Recently “the Bench” (which is what Maryland Divorce Lawyers call Judge’s and their administrative staff) has changed. Maryland divorce cases were structured under the law to be heard (decided) by Circuit Court Judges, by Family Law Masters and by Family Law Examiners.
The type of the Maryland Divorce proceeding and the needs/resources of the various county clerks’ offices determined the type of “judge” you received in a given divorce case. A lawyer in Westminster asked me “which type of judge has the most power?” The answer I give when asked this question is this: imagine Carroll County Court has “commissioned officers” and “non commissioned officers” who dole out directions and orders. It really does not matter because they all outrank us:-)
Examiners are a form of judge who hears uncontested or pro-forma matters. For example, in a divorce that is uncontested, an examiner comes to a lawyer’s office in Marriottsville at the end of the case when all issues are resolved and after the witnesses are sworn by a notary. He asks basic “meat and potatoes” low drama pre-recorded questions for identification.
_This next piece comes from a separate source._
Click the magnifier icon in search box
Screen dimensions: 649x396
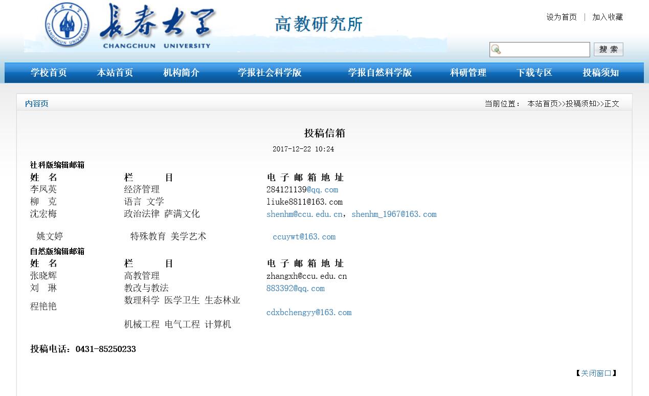(496, 50)
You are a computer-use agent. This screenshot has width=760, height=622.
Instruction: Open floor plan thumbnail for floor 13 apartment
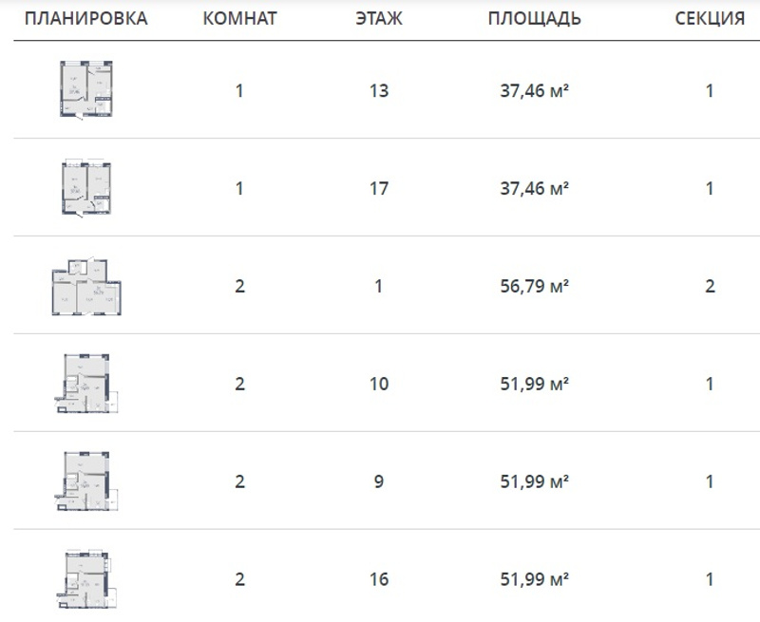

Those are questions such as “Is this John Doe?” Has he been a resident of Eldersburg for more than 12 months? Have you seen any evidence he has moved back in with his wife???” Once they are all answered, the tape of the questions gets typed into a written transcript. The transcript along with an unsigned divorce judgement gets filed with the Carroll County Clerk and 10 days later they issue a signed Judgment of Divorce. The power of an Examiner flows from his/her ability to collect the necessary information to obtain a divorce without going to court.
Family Law Magistrates (Masters) are Judicial Officers who hear cases and decide cases in the manner that a judge does. There are standing Magistrates (formerly known as Masters) and Special Magistrates who are appointed for one case or one task and serve at the convenience of the court. Often for a single case. The standing Magistrates have a docket and a courtroom in the Circuit Court in Westminster.
Magistrates can decide any domestic cases except contempt (with jail), merits (final) divorce or custody cases or protective orders. In all the matters they can hear from pendente-lite divorce issues, to child support and alimony, they have the same powers as a judge with one caveat
If a Magistrate makes a decision (called a recommendation) it does not take effect for ten (10) days, or unless the parties agree to follow the decision or if the Magistrate invokes his/her power to make an emergency order under 9-208.
Thus a Magistrate makes a bifurcated decision sometimes. Step one, he/she makes the best decision possible and makes a record of his/her decision. Step two, if the Magistrate believes harm may occur or that extraordinary circumstances exist to give his recommendations immediate force he/she states so and “makes a 9-208” finding elevating the Magistrate’s recommendation to the force of an Order as though it came from a judge.
For example, if one spouse cannot pay his/her utilities in her Union Bridge apartment and the Magistrate orders payment, that could constitute an emergency and an immediate order. Barring that, the parties have 10 days to file exceptions (like an appeal) of the Magistrates decision.